Рядом с дежурным сержантом стоял высокий толстый полицейский, на бляхе которого я прочел ирландскую фамилию – Мэрфи. Прислушиваясь к нашему разговору, он все больше хмурился.
– Видите ли, я пытаюсь что-нибудь разузнать о судьбе моего университетского приятеля Грета Шофмана. Четыре месяца назад сюда сообщили о его исчезновении. Я бы хотел узнать, что именно с ним случилось.
– Конечно. Подождите минутку, я поищу папку.
Ждать мне пришлось минут пять. Сержант вернулся с очень тонкой папкой.
– Данных у нас немного. Сообщение поступило двадцатого апреля. Не найдено никаких следов пропавшего. Ни тела, ни пустого бумажника, ни водительского удостоверения. Его кредитной карточкой никто не воспользовался. Расследование закрыто.
– Но разве может человек исчезнуть, не оставив никаких следов? – удивился я.
– Это Нью-Йорк. Здесь совершается шесть убийств в день. Конечно, большинство тел мы находим. Но не все.
– Когда его видели в последний раз?
Сержант заглянул в папку.
– Девятнадцатого апреля в семь часов, когда он уходил с работы. Ни привратник, ни соседи не видели, чтобы он вернулся домой. Он жил один. Ни жены, ни девушки, о которой нам было бы известно.
– По какому адресу он жил?
Глаза сержанта немного сузились, он бросил на меня подозрительный взгляд.
– Мне казалось, вы говорили, что он был вашим старым другом, – сказал он.
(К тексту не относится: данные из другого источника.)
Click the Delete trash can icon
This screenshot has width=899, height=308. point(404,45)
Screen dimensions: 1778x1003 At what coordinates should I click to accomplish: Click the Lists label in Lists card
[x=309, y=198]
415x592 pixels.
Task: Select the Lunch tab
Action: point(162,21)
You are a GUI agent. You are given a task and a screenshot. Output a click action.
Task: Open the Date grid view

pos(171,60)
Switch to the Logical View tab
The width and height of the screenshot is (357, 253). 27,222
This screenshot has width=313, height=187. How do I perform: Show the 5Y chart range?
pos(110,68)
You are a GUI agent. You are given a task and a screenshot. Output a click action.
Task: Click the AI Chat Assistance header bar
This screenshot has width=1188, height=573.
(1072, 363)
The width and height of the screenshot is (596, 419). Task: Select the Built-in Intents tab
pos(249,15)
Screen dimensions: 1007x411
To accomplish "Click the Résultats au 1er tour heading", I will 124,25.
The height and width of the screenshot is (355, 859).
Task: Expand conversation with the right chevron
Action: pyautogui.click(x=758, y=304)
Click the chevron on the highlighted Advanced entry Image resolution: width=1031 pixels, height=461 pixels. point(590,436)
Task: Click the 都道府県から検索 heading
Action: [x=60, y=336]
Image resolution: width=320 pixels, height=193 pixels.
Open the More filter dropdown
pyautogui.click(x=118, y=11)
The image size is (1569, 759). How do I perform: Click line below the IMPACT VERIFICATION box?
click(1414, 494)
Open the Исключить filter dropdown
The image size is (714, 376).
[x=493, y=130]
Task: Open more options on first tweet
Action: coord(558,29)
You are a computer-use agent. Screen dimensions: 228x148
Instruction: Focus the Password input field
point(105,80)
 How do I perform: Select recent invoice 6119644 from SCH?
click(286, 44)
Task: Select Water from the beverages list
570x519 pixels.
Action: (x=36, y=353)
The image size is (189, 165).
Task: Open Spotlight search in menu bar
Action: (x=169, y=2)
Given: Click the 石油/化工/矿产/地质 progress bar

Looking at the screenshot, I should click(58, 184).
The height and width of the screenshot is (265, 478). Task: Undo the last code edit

– Да, прошу прощения. Я оставил его адрес в Англии. У меня есть его служебный телефон, и, оказавшись в Нью-Йорке, я сразу позвонил ему на работу, хотел пригласить на обед. Мне ответили, что он пропал. Это был такой удар. Я действительно очень хотел бы узнать, что с ним случилось.
Взгляд сержанта смягчился. Он дал мне адрес. Оказалось, Шофман жил всего в двух кварталах от полицейского участка. Потом сержант сказал:
– Послушайте, мистер. Как ни смотрите, все равно вы ничего не найдете. Я знаю десятки таких случаев. Расследование не сдвинется с места, пока не найдут тело или личные вещи потерпевшего и не сообщат нам об этом. Конечно, если бы у нас было больше полицейских и меньше убийств, мы могли бы уделить больше времени расследованию, но я сомневаюсь, чтобы даже в этом случае мы продвинулись далеко.
Я задумался. Вероятно, сержант был прав. Я вздохнул, поблагодарил его и извинился за доставленное беспокойство.